What are Trump’s options?

Trump said last week that Iran’s supreme leader, Ayatollah Khamenei, should be “very worried.”

But targeting Iran’s leadership would not be an operation like the one that seized Venezuelan President Nicolas Maduro, analysts have warned.

“The Iranian government is not Venezuela,” Alireza Ahmadi said, adding that if the U.S. removed Khamenei, “a replacement would be chosen immediately and the military would effectively be running the country for the foreseeable future.”

Power in Iran is centralized around Khamenei. While there is a president, the Islamic Republic’s political, military and foreign policy decisions are all made by him. Khamenei has held ultimate authority for the last three decades, aided by the Iranian Revolutionary Guard Corps, which helps enforce the regime’s policies and plays a major role in its foreign policy.
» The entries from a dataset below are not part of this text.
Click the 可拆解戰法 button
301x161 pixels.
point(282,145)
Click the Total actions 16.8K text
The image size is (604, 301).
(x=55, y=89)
If the U.S. were able to remove Khamenei and found a regime official to replace him with, there would still be an “open question” on what happens to the IRGC, Rubin told CNBC.

Iranian worshippers hold portraits of Iran’s Supreme Leader, Ayatollah Ali Khamenei, and a country flag during a protest to condemn Israeli attacks on Iran, after Friday prayers ceremonies in downtown Tehran, Iran, on June 13, 2025.

Morteza Nikoubazl | Nurphoto | Getty Images

“The U.S. cannot change the regime through air power alone and without any boots (U.S. or Iranian) on the ground. It can only transform the regime into something else, which could be worse, or turn Iran into another failed state,” Vaez told CNBC.

Ahmadi said regime change in Iran “would require at least an Iraq War level of military commitment, which Trump is unlikely to favor.” Between 2003 and 2011, 4,500 American armed forces personnel were killed in Iraq.

The White House claimed after strikes on three main nuclear sites last year that Iran’s nuclear facilities were “obliterated.” Iran moved to quickly repair the damage to ballistic missile sites but according to analysis from the New York Times, has made “limited fixes” to the major nuclear sites hit by the United States.

Iran has long claimed it does not have any plans to develop nuclear weapons. As talks restart between Washington and Tehran, Iran has offered to cap its enrichment at low levels. The U.S. has opposed the Iranians enriching any uranium since the nuclear deal collapsed in 2018.

While the U.S. has vowed to attack Iran if it resumes its nuclear and missile programs, it is unclear whether these sites would again be primed for attack. “Both options are likely to lead to a disproportionate Iranian retaliation, which could then turn the confrontation into a regional conflagration,” Vaez said.

Potential Iranian retaliation

Iran has vowed to retaliate against U.S. bases in the region if Washington strikes.

“Iran is betting that the U.S. does not have enough missile interceptors and THAAD systems to protect its sprawling military bases and facilities across the region, as well as Israel,” Ahmadi told CNBC.

The U.S. has around 40,000 military personnel in the Middle East. It has bases in the Arabian Gulf including the United States Naval Forces Central Command in Bahrain, Al Udeid air base in Qatar, which Iran hit last summer and Al Dhafra air base just south of Abu Dhabi.

In this frame-grab made from video, missiles and air-defense interceptors illuminate the night sky over Doha after Iran launched an attack on US forces at Al Udeid Air Base on June 23, 2025 in Doha, Qatar.

Getty Images

“Iran will undoubtedly target U.S. bases in Iraq, Syria, the Gulf, and its naval assets. It is also likely to target Israel. The remnants of its proxies could also join in,” Vaez told CNBC.

Iran seems “to be preparing for a week, if not months, long military confrontation. There seems to be a sense among Iranian leadership that the U.S. is overestimating its leverage and that a significant war may be necessary to correct those assumptions,” Ahmadi added.